An authoritative telling of the Mike Zimmer era — and why it ended — arrived in mid-January from the Star Tribune's Ben Goessling.

One of the defining quotes included in the piece, which also included plenty of background information, was from veteran linebacker Eric Kendricks: "I don't think a fear-based organization is the way to go."

Kendricks had identified a culture shift he was hoping to see whenever a new coach was hired, and indeed the choices of Kevin O'Connell as coach and Kwesi Adofo-Mensah as General Manager ushered in the idea of "communicators" and "collaborators" addressed by owner Mark Wilf after Zimmer and Rick Spielman were fired.

Now, nearly eight months later and with O'Connell just days away from making his head coaching debut against the Vikings' biggest rival, the difference in styles between Zimmer and O'Connell is still a subject of discussion.

Longtime NFL writer Tyler Dunne took a deep dive recently into the Zimmer era on his independent Go Long site, with damning quotes from anonymous sources but also on-the-record thoughts from Zimmer allies like Terence Newman (who said some players "dreaded going to work").

The comparisons between Zimmer and O'Connell might continue throughout this entire season.

As discussed on Tuesday's Daily Delivery podcast with Patrick Reusse and at multiple other points this offseason, the Vikings largely kept their core of top players intact even after changing coaches and key decisionmakers.

That will create inevitable comparisons between what O'Connell is able to extract — via both Xs and Os and soft skills — from a lot of the same players that were on the field as seasons ended short of the playoffs in three of the last four seasons.

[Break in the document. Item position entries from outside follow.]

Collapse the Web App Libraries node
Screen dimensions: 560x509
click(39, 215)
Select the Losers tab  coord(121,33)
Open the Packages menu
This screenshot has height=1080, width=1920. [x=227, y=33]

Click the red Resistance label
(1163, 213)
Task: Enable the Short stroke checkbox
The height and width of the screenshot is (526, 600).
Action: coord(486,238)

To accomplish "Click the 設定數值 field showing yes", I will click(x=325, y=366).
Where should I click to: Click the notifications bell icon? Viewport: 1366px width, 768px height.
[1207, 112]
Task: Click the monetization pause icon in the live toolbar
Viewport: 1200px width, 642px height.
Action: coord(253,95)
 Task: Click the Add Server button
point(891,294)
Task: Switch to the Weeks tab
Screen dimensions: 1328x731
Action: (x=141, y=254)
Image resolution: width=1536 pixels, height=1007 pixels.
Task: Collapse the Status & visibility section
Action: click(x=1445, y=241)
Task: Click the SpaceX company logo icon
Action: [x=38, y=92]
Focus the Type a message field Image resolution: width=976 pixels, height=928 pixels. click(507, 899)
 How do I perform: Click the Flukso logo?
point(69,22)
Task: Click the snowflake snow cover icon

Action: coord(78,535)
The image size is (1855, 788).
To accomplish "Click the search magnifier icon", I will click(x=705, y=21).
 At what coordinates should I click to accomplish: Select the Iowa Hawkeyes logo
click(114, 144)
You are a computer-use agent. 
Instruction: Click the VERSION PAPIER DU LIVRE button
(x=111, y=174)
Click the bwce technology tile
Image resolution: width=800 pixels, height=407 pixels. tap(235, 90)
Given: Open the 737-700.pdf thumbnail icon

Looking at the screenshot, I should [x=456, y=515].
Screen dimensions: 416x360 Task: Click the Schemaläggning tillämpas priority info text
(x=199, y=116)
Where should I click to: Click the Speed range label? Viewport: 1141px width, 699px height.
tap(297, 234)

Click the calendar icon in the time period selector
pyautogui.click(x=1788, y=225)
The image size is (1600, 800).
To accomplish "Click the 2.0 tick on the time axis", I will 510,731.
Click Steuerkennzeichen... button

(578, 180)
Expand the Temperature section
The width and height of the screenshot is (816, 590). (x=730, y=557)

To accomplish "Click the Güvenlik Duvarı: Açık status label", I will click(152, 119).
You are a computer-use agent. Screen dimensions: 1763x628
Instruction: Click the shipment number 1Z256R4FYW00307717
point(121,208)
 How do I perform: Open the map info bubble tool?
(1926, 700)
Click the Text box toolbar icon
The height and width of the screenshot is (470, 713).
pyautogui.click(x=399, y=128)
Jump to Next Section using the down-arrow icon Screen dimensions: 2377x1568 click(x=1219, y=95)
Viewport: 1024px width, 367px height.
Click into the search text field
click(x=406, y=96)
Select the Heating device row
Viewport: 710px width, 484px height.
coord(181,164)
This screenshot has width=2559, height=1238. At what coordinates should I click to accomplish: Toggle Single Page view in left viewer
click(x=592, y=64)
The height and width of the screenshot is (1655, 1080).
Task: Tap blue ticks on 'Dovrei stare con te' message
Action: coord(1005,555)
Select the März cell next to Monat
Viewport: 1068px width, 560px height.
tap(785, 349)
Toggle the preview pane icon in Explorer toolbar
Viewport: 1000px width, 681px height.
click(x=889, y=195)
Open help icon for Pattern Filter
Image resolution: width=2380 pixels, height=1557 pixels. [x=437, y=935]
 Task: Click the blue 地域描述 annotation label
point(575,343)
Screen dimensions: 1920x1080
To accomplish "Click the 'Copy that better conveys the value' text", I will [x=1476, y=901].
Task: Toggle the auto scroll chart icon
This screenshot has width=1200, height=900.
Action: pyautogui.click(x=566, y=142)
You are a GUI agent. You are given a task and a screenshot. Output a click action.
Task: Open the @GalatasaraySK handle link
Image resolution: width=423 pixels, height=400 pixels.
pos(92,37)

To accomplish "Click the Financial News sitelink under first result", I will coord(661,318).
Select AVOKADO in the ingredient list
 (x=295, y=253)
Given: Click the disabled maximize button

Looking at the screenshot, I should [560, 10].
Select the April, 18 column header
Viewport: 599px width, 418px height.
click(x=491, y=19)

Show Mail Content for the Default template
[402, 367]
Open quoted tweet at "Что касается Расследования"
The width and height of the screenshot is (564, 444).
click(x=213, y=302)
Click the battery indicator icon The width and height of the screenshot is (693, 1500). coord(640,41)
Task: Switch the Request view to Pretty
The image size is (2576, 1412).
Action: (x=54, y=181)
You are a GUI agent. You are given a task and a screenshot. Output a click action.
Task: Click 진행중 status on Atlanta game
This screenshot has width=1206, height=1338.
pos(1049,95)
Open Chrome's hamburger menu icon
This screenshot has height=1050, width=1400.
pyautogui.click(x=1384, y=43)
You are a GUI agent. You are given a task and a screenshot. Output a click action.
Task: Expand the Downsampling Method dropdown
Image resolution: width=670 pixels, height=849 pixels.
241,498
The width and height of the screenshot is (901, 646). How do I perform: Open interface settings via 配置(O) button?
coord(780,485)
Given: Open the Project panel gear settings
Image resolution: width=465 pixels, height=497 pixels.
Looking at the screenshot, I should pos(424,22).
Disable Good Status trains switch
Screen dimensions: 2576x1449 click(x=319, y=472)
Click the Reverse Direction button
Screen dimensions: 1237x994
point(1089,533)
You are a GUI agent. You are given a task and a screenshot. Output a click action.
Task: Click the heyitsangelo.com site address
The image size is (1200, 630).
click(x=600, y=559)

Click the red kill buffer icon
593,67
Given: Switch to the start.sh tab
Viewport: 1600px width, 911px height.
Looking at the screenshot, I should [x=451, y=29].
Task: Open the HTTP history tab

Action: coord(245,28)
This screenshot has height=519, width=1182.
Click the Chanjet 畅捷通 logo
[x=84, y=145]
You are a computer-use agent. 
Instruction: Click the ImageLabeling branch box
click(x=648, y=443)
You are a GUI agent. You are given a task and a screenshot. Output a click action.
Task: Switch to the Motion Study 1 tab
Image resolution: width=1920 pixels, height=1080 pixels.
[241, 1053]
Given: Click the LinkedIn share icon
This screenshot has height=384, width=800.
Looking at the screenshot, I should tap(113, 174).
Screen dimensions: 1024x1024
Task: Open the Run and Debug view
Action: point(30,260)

If the Vikings suddenly surge and become a double-digit victory team, O'Connell surely will get credit while more dirt is shoveled on Zimmer. If the Vikings are worse than they were the last four seasons (and particularly the last two), Zimmer will be redeemed in retrospect (at least to a degree) while we are left to wonder about the current regime.

These sorts of comparisons are come after a change to long-standing norms. They might be entirely fair or nuanced, but they are inevitable.

I'm looking forward to the first "Zimmer would have run the ball there" tweet on Sunday, but I'm also looking forward to putting it all in the past someday.